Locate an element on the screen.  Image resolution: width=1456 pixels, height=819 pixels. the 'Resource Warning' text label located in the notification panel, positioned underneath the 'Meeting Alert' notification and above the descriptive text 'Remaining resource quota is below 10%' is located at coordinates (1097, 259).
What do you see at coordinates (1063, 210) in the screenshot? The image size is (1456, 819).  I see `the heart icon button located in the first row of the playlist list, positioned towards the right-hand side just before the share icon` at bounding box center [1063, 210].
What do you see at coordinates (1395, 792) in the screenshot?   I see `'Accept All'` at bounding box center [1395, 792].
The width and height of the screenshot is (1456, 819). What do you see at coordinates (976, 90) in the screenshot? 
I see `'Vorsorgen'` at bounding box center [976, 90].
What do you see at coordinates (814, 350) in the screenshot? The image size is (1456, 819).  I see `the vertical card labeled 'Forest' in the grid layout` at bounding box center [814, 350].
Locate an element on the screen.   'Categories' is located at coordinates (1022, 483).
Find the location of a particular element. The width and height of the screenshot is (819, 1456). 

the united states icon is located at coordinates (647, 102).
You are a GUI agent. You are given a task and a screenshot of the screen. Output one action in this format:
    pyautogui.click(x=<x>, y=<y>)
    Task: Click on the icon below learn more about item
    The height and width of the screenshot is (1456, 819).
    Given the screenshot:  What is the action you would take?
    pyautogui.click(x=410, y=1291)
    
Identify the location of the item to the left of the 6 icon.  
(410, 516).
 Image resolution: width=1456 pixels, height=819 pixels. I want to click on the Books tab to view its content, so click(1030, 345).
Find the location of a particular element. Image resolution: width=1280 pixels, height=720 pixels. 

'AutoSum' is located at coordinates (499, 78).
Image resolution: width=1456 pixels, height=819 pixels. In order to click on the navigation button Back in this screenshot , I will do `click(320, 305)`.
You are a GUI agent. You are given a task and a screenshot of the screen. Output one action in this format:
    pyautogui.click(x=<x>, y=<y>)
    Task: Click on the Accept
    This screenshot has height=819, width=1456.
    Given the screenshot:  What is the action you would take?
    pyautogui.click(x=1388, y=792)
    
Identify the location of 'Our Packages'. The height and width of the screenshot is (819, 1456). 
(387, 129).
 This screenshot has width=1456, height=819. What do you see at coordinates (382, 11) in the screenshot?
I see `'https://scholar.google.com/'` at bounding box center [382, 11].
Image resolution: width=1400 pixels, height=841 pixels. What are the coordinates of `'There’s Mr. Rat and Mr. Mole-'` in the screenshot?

* * * * *

--- What to work on ---
Output every line of the records above as a Markdown table with the columns Row and Line. Number each row and leave out the blank lines.

--- Expected answer ---
| Row | Line |
|---|---|
| 1 | Locate an element on the screen.  Image resolution: width=1456 pixels, height=819 pixels. the 'Resource Warning' text label located in the notification panel, positioned underneath the 'Meeting Alert' notification and above the descriptive text 'Remaining resource quota is below 10%' is located at coordinates (1097, 259). |
| 2 | What do you see at coordinates (1063, 210) in the screenshot? The image size is (1456, 819).  I see `the heart icon button located in the first row of the playlist list, positioned towards the right-hand side just before the share icon` at bounding box center [1063, 210]. |
| 3 | What do you see at coordinates (1395, 792) in the screenshot?   I see `'Accept All'` at bounding box center [1395, 792]. |
| 4 | The width and height of the screenshot is (1456, 819). What do you see at coordinates (976, 90) in the screenshot?  |
| 5 | I see `'Vorsorgen'` at bounding box center [976, 90]. |
| 6 | What do you see at coordinates (814, 350) in the screenshot? The image size is (1456, 819).  I see `the vertical card labeled 'Forest' in the grid layout` at bounding box center [814, 350]. |
| 7 | Locate an element on the screen.   'Categories' is located at coordinates (1022, 483). |
| 8 | Find the location of a particular element. The width and height of the screenshot is (819, 1456).  |
| 9 | the united states icon is located at coordinates (647, 102). |
| 10 | You are a GUI agent. You are given a task and a screenshot of the screen. Output one action in this format: |
| 11 |     pyautogui.click(x=<x>, y=<y>) |
| 12 |     Task: Click on the icon below learn more about item |
| 13 |     The height and width of the screenshot is (1456, 819). |
| 14 |     Given the screenshot:  What is the action you would take? |
| 15 |     pyautogui.click(x=410, y=1291) |
| 16 | Identify the location of the item to the left of the 6 icon.   |
| 17 | (410, 516). |
| 18 |  Image resolution: width=1456 pixels, height=819 pixels. I want to click on the Books tab to view its content, so click(1030, 345). |
| 19 | Find the location of a particular element. Image resolution: width=1280 pixels, height=720 pixels.  |
| 20 | 'AutoSum' is located at coordinates (499, 78). |
| 21 | Image resolution: width=1456 pixels, height=819 pixels. In order to click on the navigation button Back in this screenshot , I will do `click(320, 305)`. |
| 22 | You are a GUI agent. You are given a task and a screenshot of the screen. Output one action in this format: |
| 23 |     pyautogui.click(x=<x>, y=<y>) |
| 24 |     Task: Click on the Accept |
| 25 |     This screenshot has height=819, width=1456. |
| 26 |     Given the screenshot:  What is the action you would take? |
| 27 |     pyautogui.click(x=1388, y=792) |
| 28 | Identify the location of 'Our Packages'. The height and width of the screenshot is (819, 1456).  |
| 29 | (387, 129). |
| 30 |  This screenshot has width=1456, height=819. What do you see at coordinates (382, 11) in the screenshot? |
| 31 | I see `'https://scholar.google.com/'` at bounding box center [382, 11]. |
| 32 | Image resolution: width=1400 pixels, height=841 pixels. What are the coordinates of `'There’s Mr. Rat and Mr. Mole-'` in the screenshot? |